Indian hospitality let down by technical glitch?
If Donald Trump’s victory in the US election did not surprise you this will. A businessman Rajat Gupta (name changed to protect identity) booked two premier rooms with a city view for one night in a luxury five-star hotel, The Leela, Mumbai through www.booking.com and gets a voucher for, hold your breath, Rs. 210 (incl of all taxes) only! Bookings.com is a renowned online global accommodation site that reserves 1,200,000 room nights worldwide, each day.
Gupta double checked, triple checked with his booking no., 1861922351, (check-in Dec 19, check out Dec 20) on booking.com and to his utter delight finds that he has indeed won a jackpot! Who wouldn’t be?

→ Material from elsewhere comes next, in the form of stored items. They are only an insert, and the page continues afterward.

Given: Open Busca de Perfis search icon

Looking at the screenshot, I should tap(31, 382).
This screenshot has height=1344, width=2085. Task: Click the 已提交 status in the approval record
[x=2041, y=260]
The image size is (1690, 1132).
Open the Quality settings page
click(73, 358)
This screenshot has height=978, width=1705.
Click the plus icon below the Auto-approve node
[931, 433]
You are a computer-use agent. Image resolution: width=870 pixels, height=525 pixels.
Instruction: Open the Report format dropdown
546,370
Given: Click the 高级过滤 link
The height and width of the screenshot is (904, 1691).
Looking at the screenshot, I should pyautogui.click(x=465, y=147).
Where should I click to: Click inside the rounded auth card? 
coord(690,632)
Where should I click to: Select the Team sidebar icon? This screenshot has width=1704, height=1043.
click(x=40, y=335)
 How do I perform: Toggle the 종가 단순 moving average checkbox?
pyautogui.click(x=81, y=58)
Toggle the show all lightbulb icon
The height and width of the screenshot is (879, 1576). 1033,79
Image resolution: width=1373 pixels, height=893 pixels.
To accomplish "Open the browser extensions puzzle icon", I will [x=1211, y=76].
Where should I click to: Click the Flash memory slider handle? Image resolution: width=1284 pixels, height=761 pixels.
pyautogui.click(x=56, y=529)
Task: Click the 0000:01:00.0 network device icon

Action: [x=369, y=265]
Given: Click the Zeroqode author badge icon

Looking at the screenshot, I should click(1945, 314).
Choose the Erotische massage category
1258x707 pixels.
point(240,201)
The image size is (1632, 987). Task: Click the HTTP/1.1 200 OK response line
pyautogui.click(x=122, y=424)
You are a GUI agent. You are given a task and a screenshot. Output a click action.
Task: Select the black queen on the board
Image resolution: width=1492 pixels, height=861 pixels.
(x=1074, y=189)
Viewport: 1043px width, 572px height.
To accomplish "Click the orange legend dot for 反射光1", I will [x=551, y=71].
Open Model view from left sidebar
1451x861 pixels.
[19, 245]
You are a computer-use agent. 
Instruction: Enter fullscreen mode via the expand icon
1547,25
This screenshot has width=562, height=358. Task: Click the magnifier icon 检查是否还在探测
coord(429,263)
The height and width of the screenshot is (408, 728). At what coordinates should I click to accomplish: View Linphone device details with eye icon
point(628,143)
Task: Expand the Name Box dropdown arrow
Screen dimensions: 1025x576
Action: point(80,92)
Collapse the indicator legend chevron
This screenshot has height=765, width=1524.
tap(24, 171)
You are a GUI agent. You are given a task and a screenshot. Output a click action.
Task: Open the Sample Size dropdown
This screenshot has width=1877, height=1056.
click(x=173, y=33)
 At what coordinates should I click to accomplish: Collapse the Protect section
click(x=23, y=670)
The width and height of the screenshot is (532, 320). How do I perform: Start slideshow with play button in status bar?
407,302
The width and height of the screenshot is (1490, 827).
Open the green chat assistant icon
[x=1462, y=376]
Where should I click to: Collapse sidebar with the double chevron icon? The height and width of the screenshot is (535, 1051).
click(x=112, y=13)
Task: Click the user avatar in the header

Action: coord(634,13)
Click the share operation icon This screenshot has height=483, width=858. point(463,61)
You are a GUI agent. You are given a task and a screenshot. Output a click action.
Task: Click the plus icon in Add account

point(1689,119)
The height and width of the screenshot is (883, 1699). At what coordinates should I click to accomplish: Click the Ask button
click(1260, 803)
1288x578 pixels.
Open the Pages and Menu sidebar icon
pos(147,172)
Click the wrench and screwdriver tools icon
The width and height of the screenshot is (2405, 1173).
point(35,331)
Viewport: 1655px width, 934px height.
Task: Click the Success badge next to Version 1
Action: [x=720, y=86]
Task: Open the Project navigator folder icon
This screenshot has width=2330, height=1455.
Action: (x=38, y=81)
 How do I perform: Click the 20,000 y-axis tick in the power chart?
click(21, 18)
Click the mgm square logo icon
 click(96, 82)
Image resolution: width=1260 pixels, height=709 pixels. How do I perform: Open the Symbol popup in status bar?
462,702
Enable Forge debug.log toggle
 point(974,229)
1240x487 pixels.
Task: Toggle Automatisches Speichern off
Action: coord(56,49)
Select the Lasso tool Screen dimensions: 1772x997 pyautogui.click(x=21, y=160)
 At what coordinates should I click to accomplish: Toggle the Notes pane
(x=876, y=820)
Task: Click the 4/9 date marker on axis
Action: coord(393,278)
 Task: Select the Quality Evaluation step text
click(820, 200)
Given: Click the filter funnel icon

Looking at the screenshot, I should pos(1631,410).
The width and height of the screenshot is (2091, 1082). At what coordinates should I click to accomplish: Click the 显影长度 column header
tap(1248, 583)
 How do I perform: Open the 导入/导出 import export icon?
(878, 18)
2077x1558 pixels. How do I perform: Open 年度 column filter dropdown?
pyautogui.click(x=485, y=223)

After all, ‘tis the season to be merry and it is raining discounts everywhere. He thought the booking site, bookings.com along with the management of The Leela, Mumbai has decided to surprise its visitors by offering nearly 99% discount to its clients. A room that usually costs Rs.14,000 (exclusive of taxes) for a single night is now being offered for a mere Rs.105, which wouldn’t be the price for a cup of tea in the same hotel! While he was delighted, it did not come to Gupta’s mind that this was a mistake because 100% discounts and cashback are no longer a rarity on online portals.
After about three hours getting a confirmation of his booking Gupta received a mail from Booking.com saying, “We ask for your understanding, as the rates for your booking were too low not to be considered as an obvious mistake. As per Terms and Conditions, Booking.com is cancelling this reservation at no cost to you, and shortly you will receive an email confirming the cancellation. We sincerely apologise for any inconvenience this may cause. You will find any information you need about an obvious mistake in the rates just following this link: https://goo.gl/2Bk5bM.”
This is when Gupta realised he was caught at the wrong end of a service failure. Amazingly, there was no effort from booking.com for service recovery.
If you thought this happened in Mumbai, hold your breath, we are aware of two more bookings via the same site from Hyderabad on Dec 19. Anil Mehta (name changed to protect identity), had booked through the site for 1 night, four rooms at The Hyderabad Marriott Hotel and Convention Centre, and was given a voucher of Rs.350! His booking number: 1481572256.
Vishal Aggarwal (name changed to protect identity) had booked for a night, five rooms at the Courtyard by Marriott Hyderabad via booking number: 1129152371 and was charged a measly Rs.287.50! We wouldn’t be shocked if there were thousands of other customers who were subject to this surprise bonanza and its painful reversal.
A technical glitch in the website www.booking.com had apparently rained surprises to all those who had booked rooms in these luxury hotels.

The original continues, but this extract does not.